China has reportedly filed an appeal with the ISO standards body over its proprietary wireless LAN encryption algorithm: WAPI (Wired Authentication and Privacy Infrastructure) continues to make waves in international security and standards circles. The Chinese official news agency Xinhua reported today that a domestic industry trade group filed appeals in April and May with the international ISO standards body over ethics issues involved in the fast-track rejection of WAPI alongside IEEE 802.11i.
The Xinhua agency reports that the China Broadband Wireless IP Standard Group (BWIPS)--the recently formed WAPI Industrial Union isn't mentioned here--has collected 49 pieces of evidence proving ethics violations. The 802.11i standard was fast-tracked for consideration of approval; WAPI was rejected, in part, according to reports in March of this year, that China failed to disclosed key portions of the specification, including cryptography.
The group of 22 firms that are involved with WAPI's future were earlier reported to include many with government and military investments and control, which is a typical occurrence in China.
I've written a lot about WAPI; you can find earlier posts here. My ongoing concern, shared by many Wi-Fi industry insiders, is that without WAPI being fully published for examination, there's no way to determine the strength and integrity of the protocol--including whether backdoors are part of the standard. I've been told by some readers this is a paranoid attitude, but I'd suggest that events of the last six months make it clear that China wants to be able to monitor all data traversing its local networks and the Internet.
Update: PC Magazine provides a little more background detail on the dispute which centers on the IEEE recommending its own amendment to the ISO standard to IEEE international members, where the Chinese standards' backers believe the IEEE should have presented its members with an impartial representation of the two amendments.

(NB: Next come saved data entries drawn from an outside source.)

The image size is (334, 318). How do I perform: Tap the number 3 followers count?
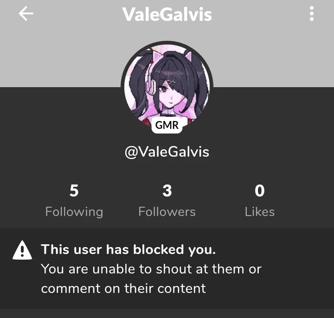(167, 191)
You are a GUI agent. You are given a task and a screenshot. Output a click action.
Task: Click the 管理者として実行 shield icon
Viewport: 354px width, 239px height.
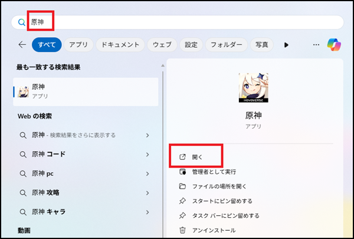point(182,172)
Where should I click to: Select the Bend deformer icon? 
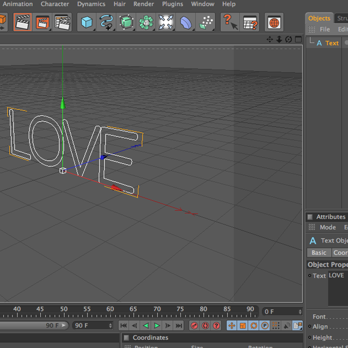[186, 22]
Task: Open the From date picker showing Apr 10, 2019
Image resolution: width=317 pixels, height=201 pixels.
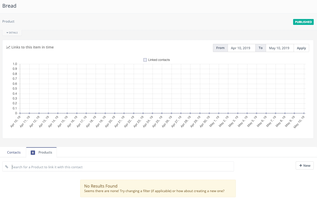Action: 241,48
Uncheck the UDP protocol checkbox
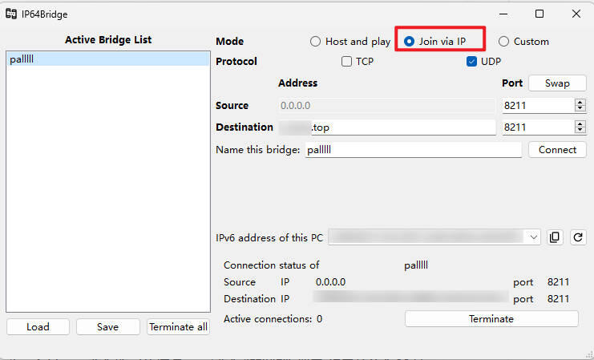594x360 pixels. (472, 61)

A University of New Haven School of Business professor with a background in Chinese business operations sides with my take on WAPI. She says in this article, "China's WAPI standard could allow backdoor access to the technology, which is not really allowed. And China has no motivation to prevent backdoor access to the technology so this is one of the tussles. It's very characteristic of Chinese business. China has all kinds of on-the-books and off-the-books trade barriers."